WUT? Unity needs LESS screen space then AWESOME WM or something similar because of it's global menu. Look! http://screencloud.net/v/zB84 How much more vertical space would you have in awesome?
And, as someone mentioned, left panel can be hidden, but I prefer to use it.
The titlebar that you see for firefox, in the link you provided, AwesomeWM does not waste space on that: you'll find the title in the statusbar/taskbar. These bars can be hidden in AwesomeWM too. How big are your window borders in Gnome/KDE? With one line of configuration, I set my borders to 1 pixel.
It's not that it's "unity thing", it's just that I'm not sure if you can do that in Awesome WM.
I initially thought the author was being sarcastic, but the next few lines suggest he was serious. There's a really easy way to change the OSX setting (and I do this on every mac I use):
System Preferences -> Mouse -> Scroll & Zoom -> uncheck "Scroll direction"

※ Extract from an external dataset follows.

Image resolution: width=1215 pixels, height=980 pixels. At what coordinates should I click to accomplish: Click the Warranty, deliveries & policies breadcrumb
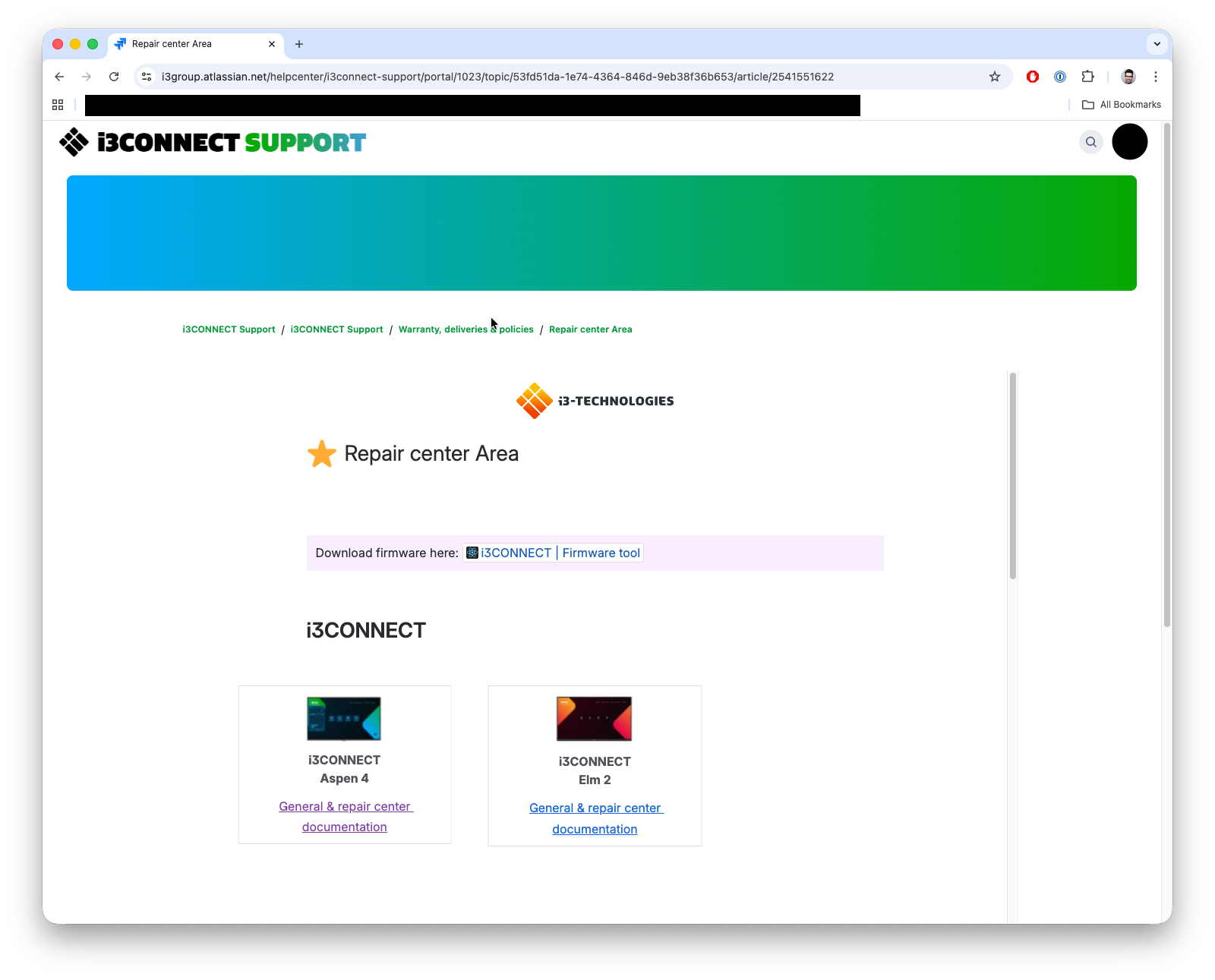click(465, 329)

in fact I only ever used them because of the novelty but when I found everything ten times harder to do because I couldn't use my shortcuts and the UI was totally different from what I was used to I avoided them)
but the first thing I did after realizing that OS X messes with scrolling was change it so it made sense. no googling was required, I just checked out the Sys Preferences like you suggest.
For now, I've given up on Linux on the desktop. I even liked Unity, except for how slow it was, but after trying Windows 8 (first Windows since W95!), I've switched for desktop use. Maybe I'll swap out my Air for a Chromebook Pixel. ;)
Divvy - http://mizage.com/divvy/
Tyler WM - http://www.tylerwm.com/
Moom - http://manytricks.com/moom/
ShiftIt - https://github.com/trisweb/ShiftIt
I'm pretty sure I'm leaving something out.
Very basic and easy to get used to, fixed options for screen estate.
I have tried some of those though, and i like like Divvy even though i rarely use it.
And Unity is totally optimized for keyboard usage, the whole Dash concept is based on keyboard usage.
I liked the idea for the trackpad, reducing the clicking time to 0.
paragraph 1, i don't like gnome3/unity
paragraph 2-n, how to change settings, in the worst way, so it behaves like a mac
only thing I agree is the trigger to gnome-settings-daemon. that is really trick.